====== Provided material ======

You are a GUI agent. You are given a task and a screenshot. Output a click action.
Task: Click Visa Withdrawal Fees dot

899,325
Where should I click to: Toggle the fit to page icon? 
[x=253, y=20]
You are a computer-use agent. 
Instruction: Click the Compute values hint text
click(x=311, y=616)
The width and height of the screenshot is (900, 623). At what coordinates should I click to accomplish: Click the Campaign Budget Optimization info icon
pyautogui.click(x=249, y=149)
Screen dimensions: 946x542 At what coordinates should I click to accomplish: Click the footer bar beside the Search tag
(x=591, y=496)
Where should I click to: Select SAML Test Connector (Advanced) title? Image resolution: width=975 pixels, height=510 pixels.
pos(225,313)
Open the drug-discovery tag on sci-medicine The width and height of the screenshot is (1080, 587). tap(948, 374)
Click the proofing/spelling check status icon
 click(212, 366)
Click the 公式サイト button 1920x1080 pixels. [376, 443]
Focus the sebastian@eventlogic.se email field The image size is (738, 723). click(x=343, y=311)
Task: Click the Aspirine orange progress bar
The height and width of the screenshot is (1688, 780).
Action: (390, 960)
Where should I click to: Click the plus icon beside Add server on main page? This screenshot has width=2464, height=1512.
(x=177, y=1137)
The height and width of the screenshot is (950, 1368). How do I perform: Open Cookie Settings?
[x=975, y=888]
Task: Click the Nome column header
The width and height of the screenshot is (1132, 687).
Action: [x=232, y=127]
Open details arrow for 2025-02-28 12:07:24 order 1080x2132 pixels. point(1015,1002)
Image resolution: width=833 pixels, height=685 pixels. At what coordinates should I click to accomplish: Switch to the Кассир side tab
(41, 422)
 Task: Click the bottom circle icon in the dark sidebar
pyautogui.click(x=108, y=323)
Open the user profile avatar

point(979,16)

======

■ Directive:
Copy every line of the rows above exactly as it appears.

■ Solution for this problem:
You are a GUI agent. You are given a task and a screenshot. Output a click action.
Task: Click Visa Withdrawal Fees dot

899,325
Where should I click to: Toggle the fit to page icon? 
[x=253, y=20]
You are a computer-use agent. 
Instruction: Click the Compute values hint text
click(x=311, y=616)
The width and height of the screenshot is (900, 623). At what coordinates should I click to accomplish: Click the Campaign Budget Optimization info icon
pyautogui.click(x=249, y=149)
Screen dimensions: 946x542 At what coordinates should I click to accomplish: Click the footer bar beside the Search tag
(x=591, y=496)
Where should I click to: Select SAML Test Connector (Advanced) title? Image resolution: width=975 pixels, height=510 pixels.
pos(225,313)
Open the drug-discovery tag on sci-medicine The width and height of the screenshot is (1080, 587). tap(948, 374)
Click the proofing/spelling check status icon
 click(212, 366)
Click the 公式サイト button 1920x1080 pixels. [376, 443]
Focus the sebastian@eventlogic.se email field The image size is (738, 723). click(x=343, y=311)
Task: Click the Aspirine orange progress bar
The height and width of the screenshot is (1688, 780).
Action: (390, 960)
Where should I click to: Click the plus icon beside Add server on main page? This screenshot has width=2464, height=1512.
(x=177, y=1137)
The height and width of the screenshot is (950, 1368). How do I perform: Open Cookie Settings?
[x=975, y=888]
Task: Click the Nome column header
The width and height of the screenshot is (1132, 687).
Action: [x=232, y=127]
Open details arrow for 2025-02-28 12:07:24 order 1080x2132 pixels. point(1015,1002)
Image resolution: width=833 pixels, height=685 pixels. At what coordinates should I click to accomplish: Switch to the Кассир side tab
(41, 422)
 Task: Click the bottom circle icon in the dark sidebar
pyautogui.click(x=108, y=323)
Open the user profile avatar

point(979,16)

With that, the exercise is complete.